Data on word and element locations
[Begin]

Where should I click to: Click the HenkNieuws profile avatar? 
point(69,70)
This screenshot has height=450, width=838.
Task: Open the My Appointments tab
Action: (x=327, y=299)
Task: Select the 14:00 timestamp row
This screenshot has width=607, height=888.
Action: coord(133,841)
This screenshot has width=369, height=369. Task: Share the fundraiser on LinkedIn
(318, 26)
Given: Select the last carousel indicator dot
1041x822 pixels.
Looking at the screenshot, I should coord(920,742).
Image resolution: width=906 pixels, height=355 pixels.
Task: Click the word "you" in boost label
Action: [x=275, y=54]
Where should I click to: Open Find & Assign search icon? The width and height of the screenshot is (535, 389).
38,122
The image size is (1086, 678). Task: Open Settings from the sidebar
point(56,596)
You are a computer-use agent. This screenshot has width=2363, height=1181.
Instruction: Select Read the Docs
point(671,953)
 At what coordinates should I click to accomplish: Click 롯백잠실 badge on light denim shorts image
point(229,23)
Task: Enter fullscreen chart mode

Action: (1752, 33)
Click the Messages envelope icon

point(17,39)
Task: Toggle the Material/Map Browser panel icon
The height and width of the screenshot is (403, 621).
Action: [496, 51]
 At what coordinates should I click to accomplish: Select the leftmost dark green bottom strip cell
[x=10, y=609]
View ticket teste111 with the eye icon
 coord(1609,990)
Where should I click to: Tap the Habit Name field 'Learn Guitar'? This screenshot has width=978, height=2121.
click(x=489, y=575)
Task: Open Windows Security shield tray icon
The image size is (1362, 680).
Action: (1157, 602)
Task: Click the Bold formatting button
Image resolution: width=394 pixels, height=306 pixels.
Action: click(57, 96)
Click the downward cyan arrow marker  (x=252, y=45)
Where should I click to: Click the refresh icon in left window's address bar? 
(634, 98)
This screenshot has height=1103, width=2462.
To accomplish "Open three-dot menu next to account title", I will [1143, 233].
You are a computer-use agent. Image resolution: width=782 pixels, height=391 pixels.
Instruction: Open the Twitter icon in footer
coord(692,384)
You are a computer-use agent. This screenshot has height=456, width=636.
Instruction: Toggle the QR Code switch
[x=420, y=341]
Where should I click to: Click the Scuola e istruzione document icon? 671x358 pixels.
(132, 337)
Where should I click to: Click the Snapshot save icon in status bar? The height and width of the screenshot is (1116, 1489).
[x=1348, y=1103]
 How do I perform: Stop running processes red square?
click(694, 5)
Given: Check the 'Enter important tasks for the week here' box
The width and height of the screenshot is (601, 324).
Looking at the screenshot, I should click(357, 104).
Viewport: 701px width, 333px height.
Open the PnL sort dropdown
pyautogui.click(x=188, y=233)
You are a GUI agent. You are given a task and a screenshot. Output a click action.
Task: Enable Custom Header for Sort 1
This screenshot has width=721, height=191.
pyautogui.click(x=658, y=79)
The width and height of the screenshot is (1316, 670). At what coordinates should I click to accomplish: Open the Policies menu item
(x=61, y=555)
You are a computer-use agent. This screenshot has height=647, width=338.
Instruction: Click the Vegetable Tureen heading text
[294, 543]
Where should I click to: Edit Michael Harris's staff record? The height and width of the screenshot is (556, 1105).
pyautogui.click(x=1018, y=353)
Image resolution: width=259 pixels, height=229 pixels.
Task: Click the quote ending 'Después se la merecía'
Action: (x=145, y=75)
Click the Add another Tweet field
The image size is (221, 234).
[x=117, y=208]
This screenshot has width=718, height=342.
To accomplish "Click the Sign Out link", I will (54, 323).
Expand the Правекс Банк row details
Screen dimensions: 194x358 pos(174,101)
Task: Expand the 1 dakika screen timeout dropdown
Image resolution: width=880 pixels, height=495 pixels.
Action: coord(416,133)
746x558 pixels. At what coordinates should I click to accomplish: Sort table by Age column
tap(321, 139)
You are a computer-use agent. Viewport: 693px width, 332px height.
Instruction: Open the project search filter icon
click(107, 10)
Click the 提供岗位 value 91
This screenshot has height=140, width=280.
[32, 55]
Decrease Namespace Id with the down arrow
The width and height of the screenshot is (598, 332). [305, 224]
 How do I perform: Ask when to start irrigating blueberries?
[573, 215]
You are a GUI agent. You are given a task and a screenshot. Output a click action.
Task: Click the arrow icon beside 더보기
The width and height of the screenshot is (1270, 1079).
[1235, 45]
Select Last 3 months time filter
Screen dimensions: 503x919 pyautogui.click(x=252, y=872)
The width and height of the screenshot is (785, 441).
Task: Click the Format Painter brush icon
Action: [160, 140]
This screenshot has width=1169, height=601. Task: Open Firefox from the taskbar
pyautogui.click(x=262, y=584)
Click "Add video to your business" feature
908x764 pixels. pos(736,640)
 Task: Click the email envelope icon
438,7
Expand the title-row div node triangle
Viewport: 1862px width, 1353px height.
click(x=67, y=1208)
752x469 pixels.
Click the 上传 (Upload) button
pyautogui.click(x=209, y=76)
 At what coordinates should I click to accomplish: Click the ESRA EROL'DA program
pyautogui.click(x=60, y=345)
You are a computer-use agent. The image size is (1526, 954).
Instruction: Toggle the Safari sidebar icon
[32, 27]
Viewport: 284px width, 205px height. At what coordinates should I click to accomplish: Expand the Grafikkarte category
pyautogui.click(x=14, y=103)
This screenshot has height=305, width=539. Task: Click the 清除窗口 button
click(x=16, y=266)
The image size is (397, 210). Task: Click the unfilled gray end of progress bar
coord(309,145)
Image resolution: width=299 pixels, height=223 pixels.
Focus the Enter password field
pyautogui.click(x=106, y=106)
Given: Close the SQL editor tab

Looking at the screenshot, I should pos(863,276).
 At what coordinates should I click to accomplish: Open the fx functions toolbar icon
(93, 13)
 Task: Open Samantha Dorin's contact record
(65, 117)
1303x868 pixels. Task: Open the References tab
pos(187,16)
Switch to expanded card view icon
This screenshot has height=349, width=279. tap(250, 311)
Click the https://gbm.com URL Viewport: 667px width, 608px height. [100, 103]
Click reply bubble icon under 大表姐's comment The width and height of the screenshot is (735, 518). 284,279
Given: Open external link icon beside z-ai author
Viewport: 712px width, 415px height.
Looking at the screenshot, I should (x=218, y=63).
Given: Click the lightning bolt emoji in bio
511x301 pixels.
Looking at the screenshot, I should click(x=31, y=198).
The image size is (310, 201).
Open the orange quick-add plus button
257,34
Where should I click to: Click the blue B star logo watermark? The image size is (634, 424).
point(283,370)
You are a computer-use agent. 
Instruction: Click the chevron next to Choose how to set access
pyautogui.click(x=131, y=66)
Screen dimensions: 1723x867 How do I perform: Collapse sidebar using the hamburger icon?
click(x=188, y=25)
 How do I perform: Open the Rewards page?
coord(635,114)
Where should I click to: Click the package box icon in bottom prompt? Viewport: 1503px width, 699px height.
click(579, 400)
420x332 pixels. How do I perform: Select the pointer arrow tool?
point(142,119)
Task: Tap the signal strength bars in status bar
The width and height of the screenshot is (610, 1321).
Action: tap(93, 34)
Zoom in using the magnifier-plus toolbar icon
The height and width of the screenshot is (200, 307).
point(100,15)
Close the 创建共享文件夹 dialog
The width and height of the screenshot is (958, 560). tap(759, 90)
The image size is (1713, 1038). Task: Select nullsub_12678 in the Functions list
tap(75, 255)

[End]

- _Exercise prompt_
List every line of the material above that contains the string "resolution". Only matches with the same capitalization count.

- _Reply to the task_
Image resolution: width=906 pixels, height=355 pixels.
Image resolution: width=394 pixels, height=306 pixels.
You are a computer-use agent. Image resolution: width=782 pixels, height=391 pixels.
Image resolution: width=259 pixels, height=229 pixels.
Image resolution: width=880 pixels, height=495 pixels.
Image resolution: width=299 pixels, height=223 pixels.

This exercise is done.